In accordance with the invention, the applicants have found that the addition of such polymer beads to the surface layer containing a prehardened water-absorbing polymer improves the water-absorption of the acceptor material, reduces or eliminates multifeed jams and other problems in the feeding of sheets of the acceptor material in printing apparatus, and reduces or eliminates the blocking and image offset of stacked sheets. Unexpectedly, the incorporation of the described organic polymer beads in the surface layer of the materials of the invention does not impair the transmission clarity of the ink-accepting material. Thus, the materials of the invention are quick drying, form water-resistant and light stable images, and have excellent transmission clarity and sheet feeding and handling properties.

Although applicants again do not wish to be bound by theoretical explanations, it appears that the organic polymeric particles or beads of low specific gravity and of 3 to 15 μm diameter are predominantly at or near the surface of the coated layer in which they are incorporated.
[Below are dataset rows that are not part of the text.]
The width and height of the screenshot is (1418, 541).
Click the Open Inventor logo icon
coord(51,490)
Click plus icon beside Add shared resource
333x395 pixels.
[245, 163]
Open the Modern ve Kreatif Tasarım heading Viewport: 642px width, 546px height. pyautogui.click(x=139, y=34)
Because of their low specific gravity, they do not settle to the lowest level of the coated layer. Being at or near the top of the layer and being of appropriate particle size, the beads, or a substantial portion thereof, protrude from the surface of the layer. This results in the desired surface roughness. Since the particles are substantially spherical, the surface also has a low coefficient of friction. In addition, the beads contribute to excellent water absorptivity by the ink-accepting material. Preferably, also the beads are formed of a polymer such as poly (methyl methacrylate) or poly(dimethyl siloxane) that has a refractive index close to that of the hardened water-absorbing polymer; thus the transmission clarity of the layer is substantially retained.
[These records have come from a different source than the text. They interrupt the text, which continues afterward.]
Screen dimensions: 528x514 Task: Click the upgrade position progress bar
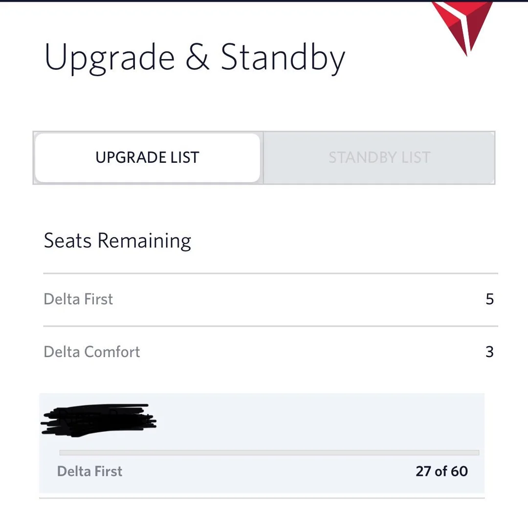(x=269, y=453)
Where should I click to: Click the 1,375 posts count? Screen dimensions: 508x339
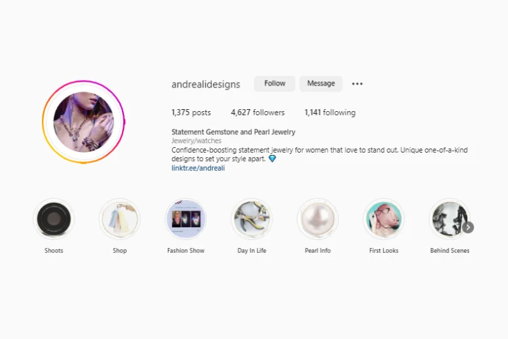pos(191,113)
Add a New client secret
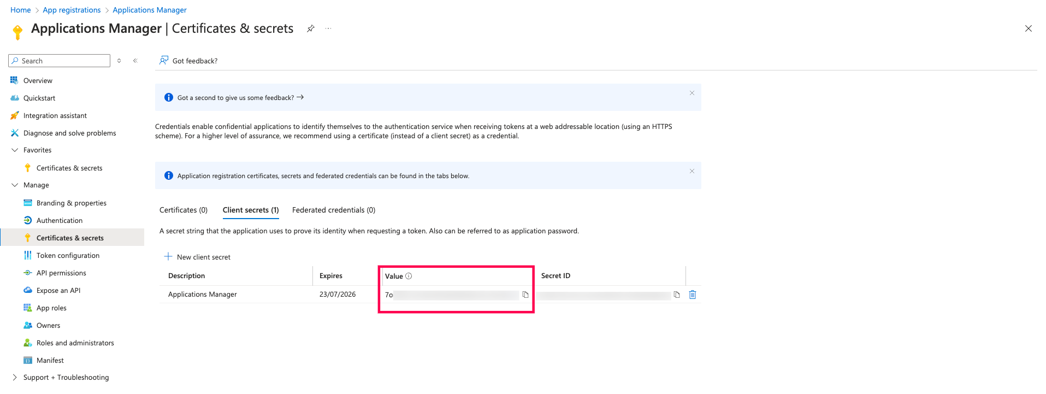The width and height of the screenshot is (1046, 394). coord(197,257)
The surface roughness of the materials of the invention can be expressed in terms of a BEKK smoothness measurement. This well-known definition of smoothness is measured by means of a BEKK Smoothness and Porosity Tester which is supplied by Bϋchel-Vander Korput Nederland BV of Veenendaal, Holland. The measurements are expressed in reciprocal seconds. The BEKK smoothness of the materials of the invention is in the range from about 5 to 60 sec^"1 and, preferably, is in the range from 10 to 40 sec^"1. The static coefficient of friction is less than about 0.45 and preferably less than 0.35. The kinetic coefficient of friction is less than about 0.350 and, preferably, is less than about 0.300. Coefficients of friction are measured with a TMI coefficient of friction instrument. These levels of roughness and of coefficient of friction can be achieved by incorporating in the coating composition for the uppermost or surface layer of the material of the invention approximately 0.5 to 4 weight percent on dry basis of substantially spherical polymer beads of 3 to 15 μm diameter. Preferably, the concentration of beads in the uppermost layer of the ink-accepting composition is in the range from about 1.5 to 4 weight percent based on the amount of water-absorbing polymer in the layer.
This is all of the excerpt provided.